Where The Boys Aren't

AP Image Ingested via Automated Feed
This column was written by Melana Zyla Vickers.
Here's a thought that's unlikely to occur to twelfth-grade girls as their college acceptances begin to trickle in: After they get to campus in the fall, one in four of them will be mathematically unable to find a male peer to go out with.

At colleges across the country, 58 women will enroll as freshmen for every 42 men. And as the class of 2010 proceeds toward graduation, the male numbers will dwindle. Because more men than women drop out, the ratio after four years will be 60-40, according to projections by the Department of Education.

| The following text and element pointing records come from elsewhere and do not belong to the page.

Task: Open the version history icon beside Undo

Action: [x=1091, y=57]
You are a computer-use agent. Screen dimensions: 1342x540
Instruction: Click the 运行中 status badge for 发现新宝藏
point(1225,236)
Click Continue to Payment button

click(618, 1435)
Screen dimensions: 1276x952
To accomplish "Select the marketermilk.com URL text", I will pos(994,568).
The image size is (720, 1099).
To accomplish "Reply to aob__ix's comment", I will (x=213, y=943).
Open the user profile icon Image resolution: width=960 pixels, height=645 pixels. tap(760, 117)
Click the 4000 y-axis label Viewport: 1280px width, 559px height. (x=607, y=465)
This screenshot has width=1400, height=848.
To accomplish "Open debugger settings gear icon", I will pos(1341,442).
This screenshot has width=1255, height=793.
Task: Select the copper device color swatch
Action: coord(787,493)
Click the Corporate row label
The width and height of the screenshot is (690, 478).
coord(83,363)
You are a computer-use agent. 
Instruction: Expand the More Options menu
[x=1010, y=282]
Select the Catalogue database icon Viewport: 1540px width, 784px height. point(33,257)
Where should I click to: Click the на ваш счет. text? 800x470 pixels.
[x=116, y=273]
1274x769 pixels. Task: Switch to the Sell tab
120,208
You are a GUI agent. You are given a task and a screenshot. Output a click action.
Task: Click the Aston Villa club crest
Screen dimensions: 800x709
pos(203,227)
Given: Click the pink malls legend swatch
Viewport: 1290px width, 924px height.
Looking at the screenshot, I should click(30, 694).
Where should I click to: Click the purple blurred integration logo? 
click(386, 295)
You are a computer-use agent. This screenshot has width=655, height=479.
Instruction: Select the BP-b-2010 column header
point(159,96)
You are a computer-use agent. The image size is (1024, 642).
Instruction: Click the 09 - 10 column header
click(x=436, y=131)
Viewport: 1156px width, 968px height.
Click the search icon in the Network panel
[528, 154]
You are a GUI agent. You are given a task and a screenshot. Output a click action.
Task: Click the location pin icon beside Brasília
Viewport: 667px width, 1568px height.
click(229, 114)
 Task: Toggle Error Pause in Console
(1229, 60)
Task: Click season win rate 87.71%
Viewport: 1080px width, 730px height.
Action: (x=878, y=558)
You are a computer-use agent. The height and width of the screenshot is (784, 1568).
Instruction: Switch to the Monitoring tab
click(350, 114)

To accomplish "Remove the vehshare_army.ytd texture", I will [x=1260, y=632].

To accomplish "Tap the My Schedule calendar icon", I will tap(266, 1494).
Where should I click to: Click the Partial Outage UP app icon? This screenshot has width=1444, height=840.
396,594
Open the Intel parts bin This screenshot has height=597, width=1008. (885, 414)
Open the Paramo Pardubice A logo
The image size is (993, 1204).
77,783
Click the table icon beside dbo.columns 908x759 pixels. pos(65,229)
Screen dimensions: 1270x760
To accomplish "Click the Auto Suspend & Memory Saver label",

The problem isn't new — women bachelor's degree-earners first outstripped men in 1982. But the gap, which remained modest for some time, is widening. More and more girls are graduating from high school and following through on their college ambitions, while boys are failing to keep pace and, by some measures, losing ground.

Underperformance in education is no longer a problem confined to black males, Hispanic males, or even poor whites. In 2004, the nation's middle-income, white undergraduate population was 57 percent female. Even among white undergraduates with family incomes of $70,000 and higher, the balance tipped in 2000 to 52 percent female. And white boys are the only demographic group whose high school dropout rate has risen since 2000. Maine, a predominantly white state, is at 60-40 in college enrollment and is quickly reaching beyond it. There are now more female master's degree-earners than male, and in 10 years there will be more new female Ph.D.s, according to government projections. American colleges from Brown to Berkeley face a man shortage, and there's no end in sight.

Yet few alarm bells are ringing. In the early 1970s, when the college demographics were roughly reversed at 43 percent female and 57 percent male, federal education laws were reformed with the enactment in 1972 of Title IX, a provision that requires numerical parity for women in various areas of federally funded schooling. Feminist groups pushed the Equal Rights Amendment through the House and Senate. Universities opened women's studies departments. And the United Nations declared 1975 the International Year of the Woman. The problem was structural, feminists never tired of repeating: A system built by men, for men, was blocking women's way.

Today's shortage of men, by contrast, is largely ignored, denied, or covered up. Talk to university administrators, and few will admit that the imbalance is a problem, let alone that they're addressing it. Consider the view of Stephen Farmer, director of undergraduate admissions at the University of North Carolina-Chapel Hill, where this year's enrollment is only 41.6 percent male. "We really have made no attempt to balance the class. We are gender blind in applications, very scrupulously so."

Why the blind devotion to gender-blindness? Because affirmative action for men is politically incorrect. And at universities receiving federal funding like UNC, it's also illegal. "My understanding of Title IX is that an admissions process that advantages men would be very difficult to defend," Farmer says.